Berbers rioting in 2001
Berbers rioting in 2001

A leaflet distributed in France about the Algerian struggles of 2001. Originating in the Kabylie region, east of Algiers - home to some 5 million Berbers - the revolt spread across the country. Over 120 people are reported to have died in clashes which continued for much of 2001.

Submitted by Red Marriott on January 27, 2007

From the http://www.endangeredphoenix.com/ website

Translated by: B.M.Combustion; (translating this doesn’t imply agreement with the illusions in the article about democratic rights)


Algeria 2001

The following text was translated in July 2001:

“Ulach smah” (“No forgiveness”)

At this very moment Algeria is experiencing almost an insurrection which is progressively spreading throughout the whole country.

Its heart is in Kabylie, 100 kilometres east of Algiers, the capital. It took off following the cold-blooded killing, on 18th April 2001, of young Massinissa by police in the local cop shops. It’s spreading now to the East of the country and is beginning to touch the West.

This uprising goes further than the uprisings of 1980 and 1988.

The government had managed to isolate the Kabylie in 1980. The intervention of the army and propaganda about a so-called claim to secession by the population of the Kabylie got the better of this “Berber spring”.

In October 1988, the uprising of youth had been drowned in the blood of over 500 corpses.
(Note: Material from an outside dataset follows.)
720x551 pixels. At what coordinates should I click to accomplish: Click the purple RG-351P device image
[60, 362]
After the massacre, the regime encouraged the emergence of the FIS (the Islamic Fundamentalists). Afterwards it had been forced to concede democratic rights. But in the middle of the votes of 1992, it drew back from this democratic digression by means of a coup d’etat with its hardly disguised military structure.
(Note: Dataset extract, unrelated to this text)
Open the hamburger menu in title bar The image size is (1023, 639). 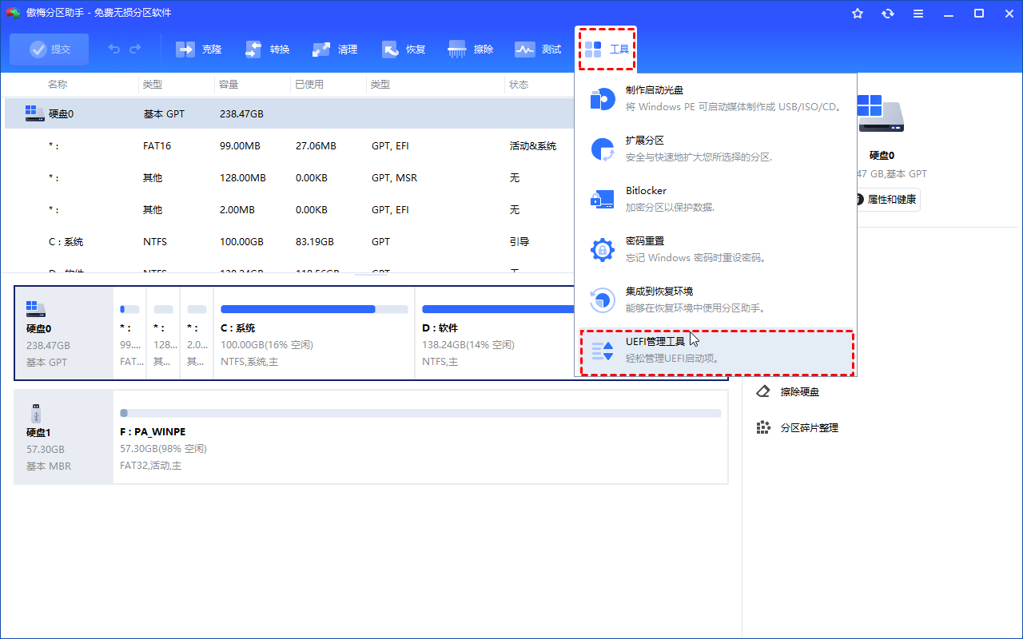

Today, the regime is facing a groundswell from the roots.

The demonstration of the 14th of June in Algiers was the most massive demonstration ever organised since Algerian independence in 1962. People speak of almost a million demonstrators.

It was drowned in blood. Today the regime is trying to play its strategy of tension and terror. According to an official report of June 12th there had allegedly already been 56 people shot dead, including 1 gendarme, and 305 civilians wounded by bullet shots. More than 1500 men from various sections of State security (cops, army etc.) had allegedly been wounded – which gives you an idea of the incredible level of the confrontations. This list doesn’t include those hurt or killed during the course of the march on the 14th of June and the dozens of daily confrontations since then: dozens killed and more than a thousand wounded.

The uprisings have spread to all urban and industrial areas of the East and even a bit to the South-East of Algeria. In the West, the first demonstrations are appearing now, in Oran and in Relizane.

The uprisings involve youth above all. They are the majority of the population (some 70% are under 30 years old) and everyday suffer the experience of misery: officially the unemployment level is 28% and hits youth especially hard. It’s mainly them who, with unprecedented courage, confront the gendarmes and the riot cops in dozens of towns and countryside areas. Officially, more than 54 cop shops have been set fire to. That speaks volumes for the fury of Algerian youth.

The small farmers and inhabitants of the country areas also play an important part in this general uprising: it was the traditional village councils – the aarchs - of Kabylie (linked to the co-ordinations which are flourishing in the neighbourhoods and counties) who took the initiative to call the national demonstration of 14th June. We know of some villages being pushed back by the guns of the gendarmes as they pursued the demonstrators back to where they came from.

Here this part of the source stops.